3) State of the Hoyas address:
The affairs on the Hilltop have become a hot-button topic since columns from ESPN's Jeff Goodman and Georgetown-centric site Casual Hoya delved further into a program that has now suffered back-to-back losing seasons for the first time since the 1970s, and has not won consecutive games in a tournament of ANY kind; conference, NIT, or NCAA, in 21 straight games. Athletic director Lee Reed will eventually have a very tough decision to make concerning the job security of John Thompson III, and risk losing the support of longtime boosters who have been affiliated with the program since Thompson's father; who recently had the Hoyas' athletic complex named in his honor, was patrolling the sidelines for the once-proud national power. But when prompted to assess the state of a program many feel to be in both decline and need of a change, JTIII was unwilling to acquiesce.
"After a loss like that, right now, I don't think it's the time to do that," he tersely and brusquely said, sidestepping the discussion.
The reporter who asked the question would not cede so easily, though, asking the logical follow-up: If not now, when?

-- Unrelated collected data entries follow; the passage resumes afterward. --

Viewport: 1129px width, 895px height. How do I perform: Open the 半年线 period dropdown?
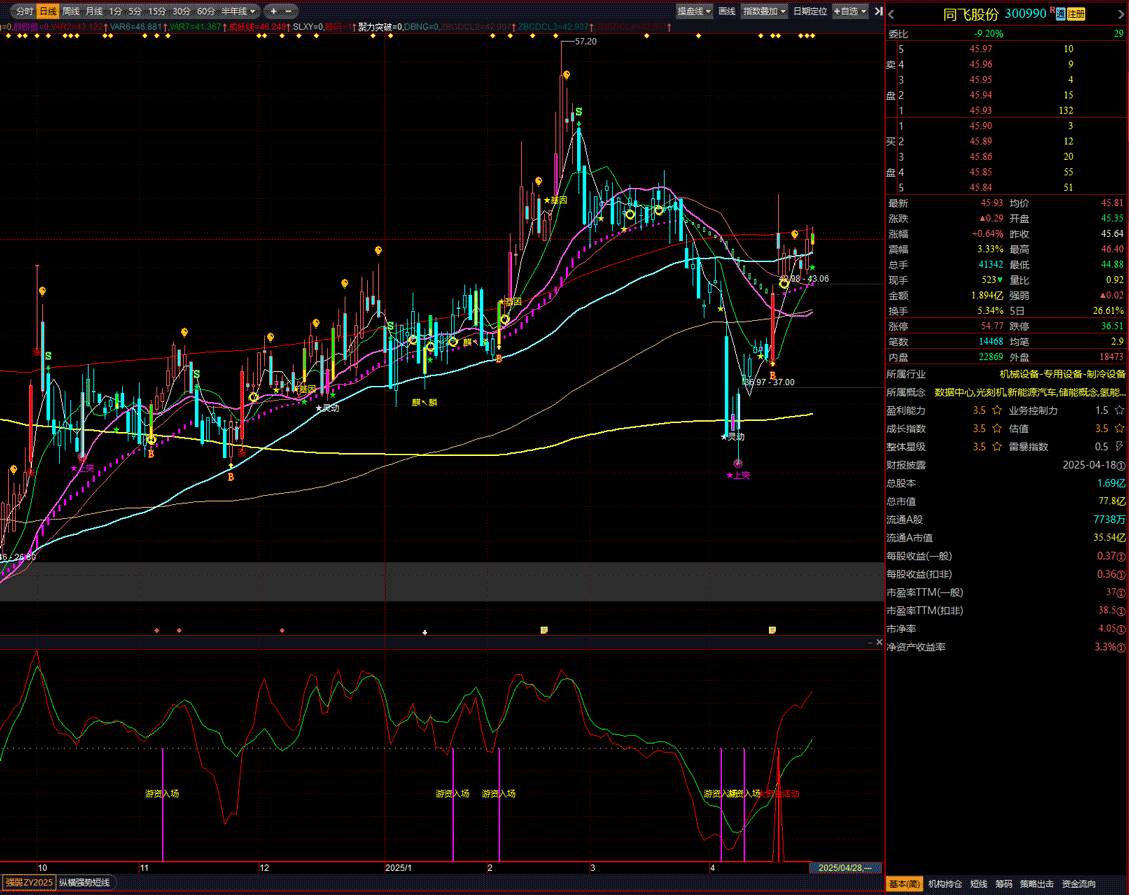[x=238, y=11]
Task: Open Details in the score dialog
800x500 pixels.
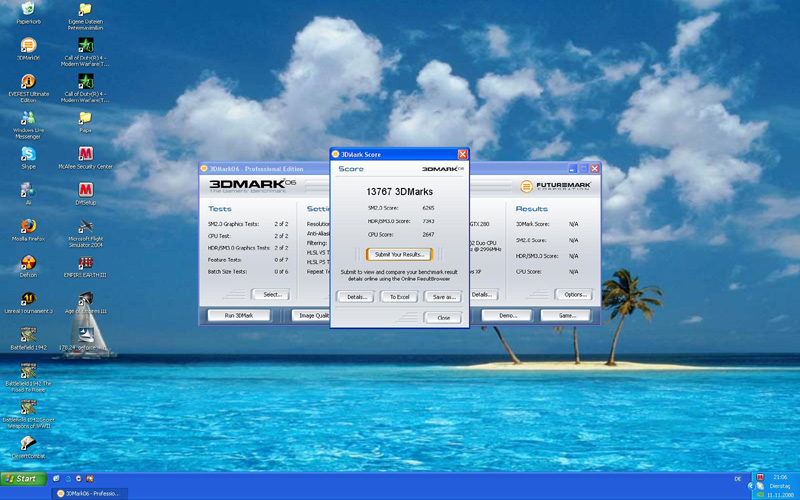Action: (355, 297)
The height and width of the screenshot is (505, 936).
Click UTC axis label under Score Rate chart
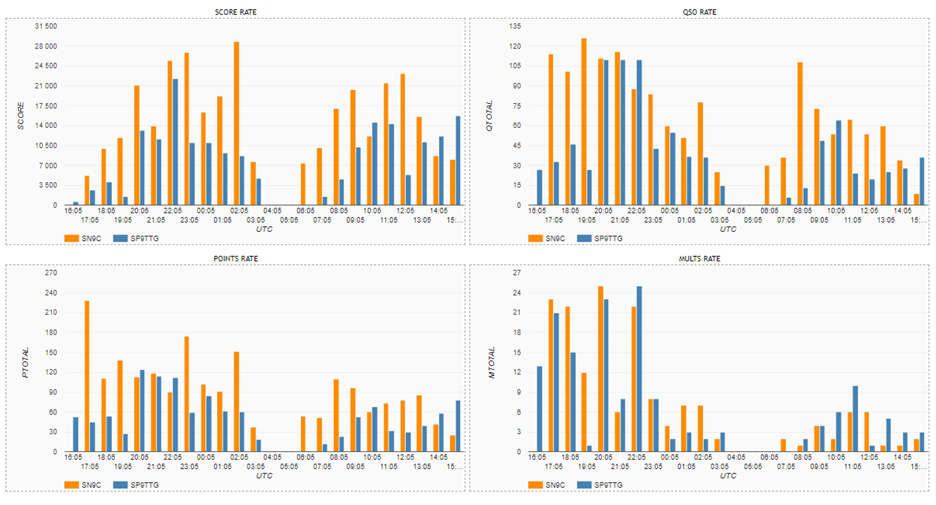[x=257, y=228]
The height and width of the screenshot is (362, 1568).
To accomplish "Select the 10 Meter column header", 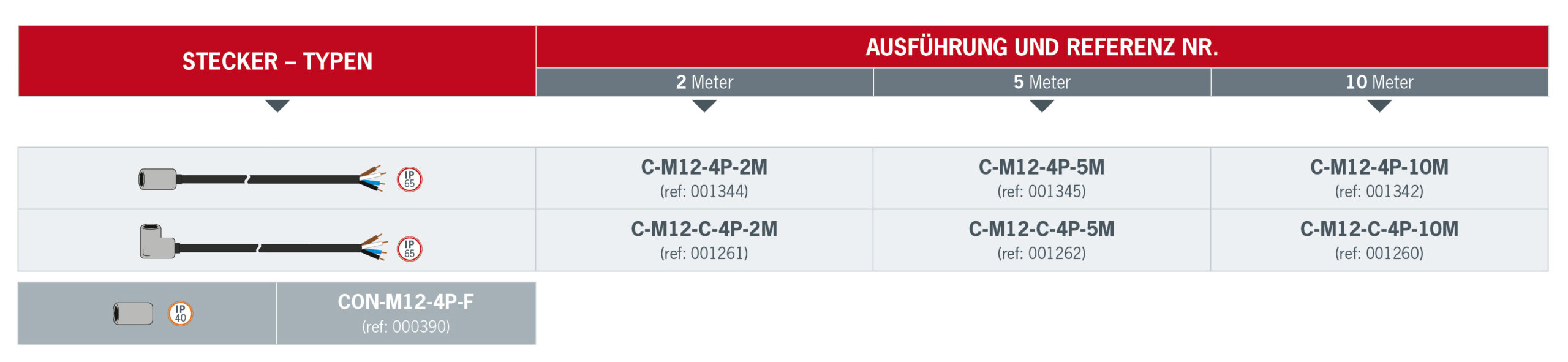I will pos(1379,82).
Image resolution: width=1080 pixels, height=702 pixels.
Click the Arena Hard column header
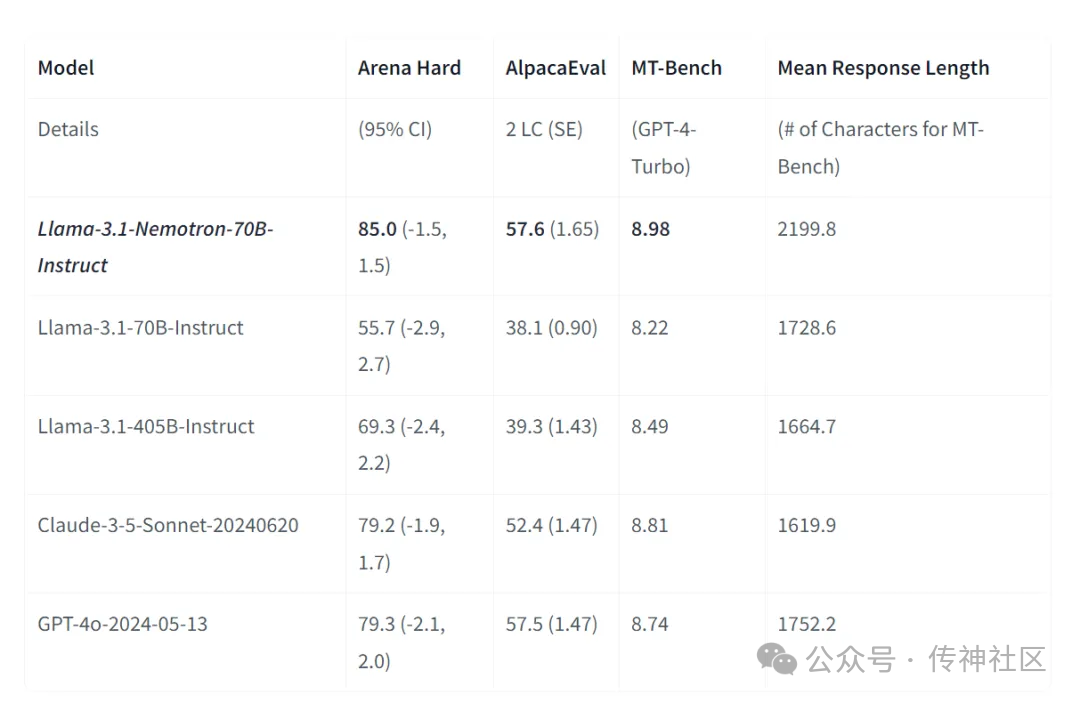point(409,68)
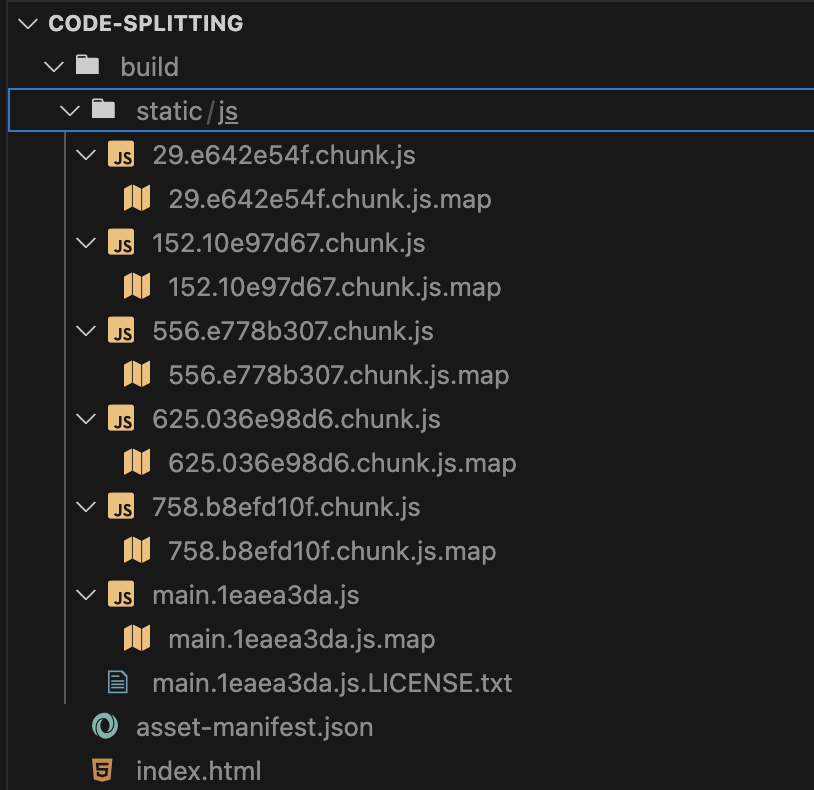Collapse the 758.b8efd10f.chunk.js entry
This screenshot has height=790, width=814.
point(86,506)
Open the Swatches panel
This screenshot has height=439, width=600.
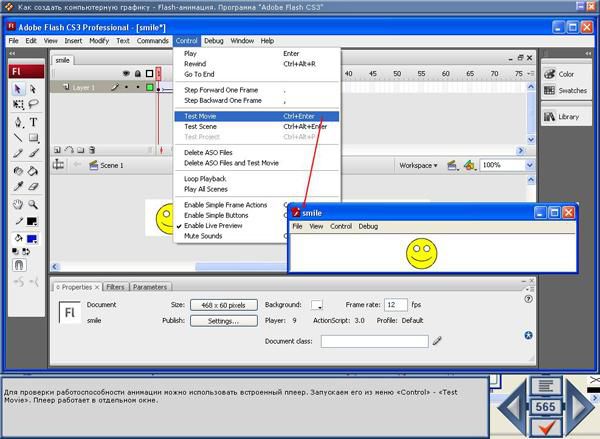click(571, 90)
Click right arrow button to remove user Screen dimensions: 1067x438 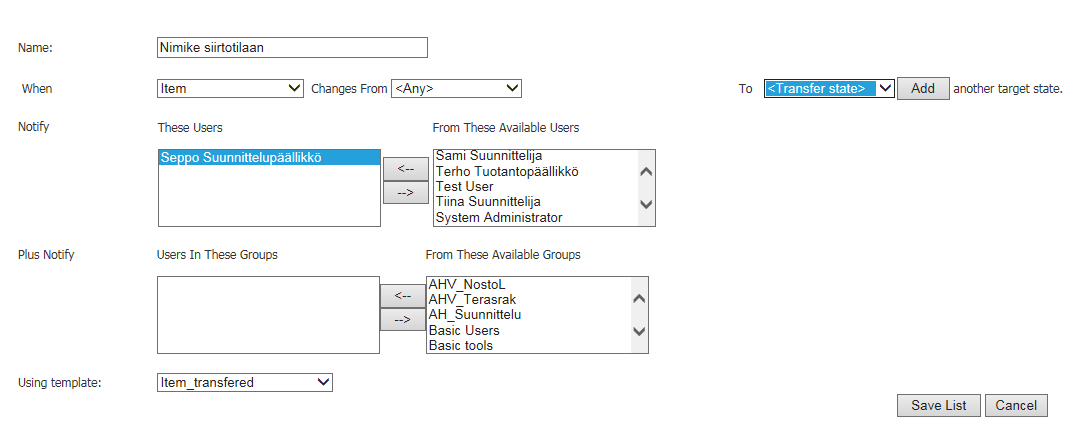[405, 193]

"I'm not sure," was the embattled coach's response. "Later on; tonight, tomorrow, I don't know when. I'm worried about the group that's in there (the locker room) right now, how they're feeling. Right now, we have a group of kids that played hard. They gave themselves for each other, for their institution, and they're hurting right now. That's my concern at this second."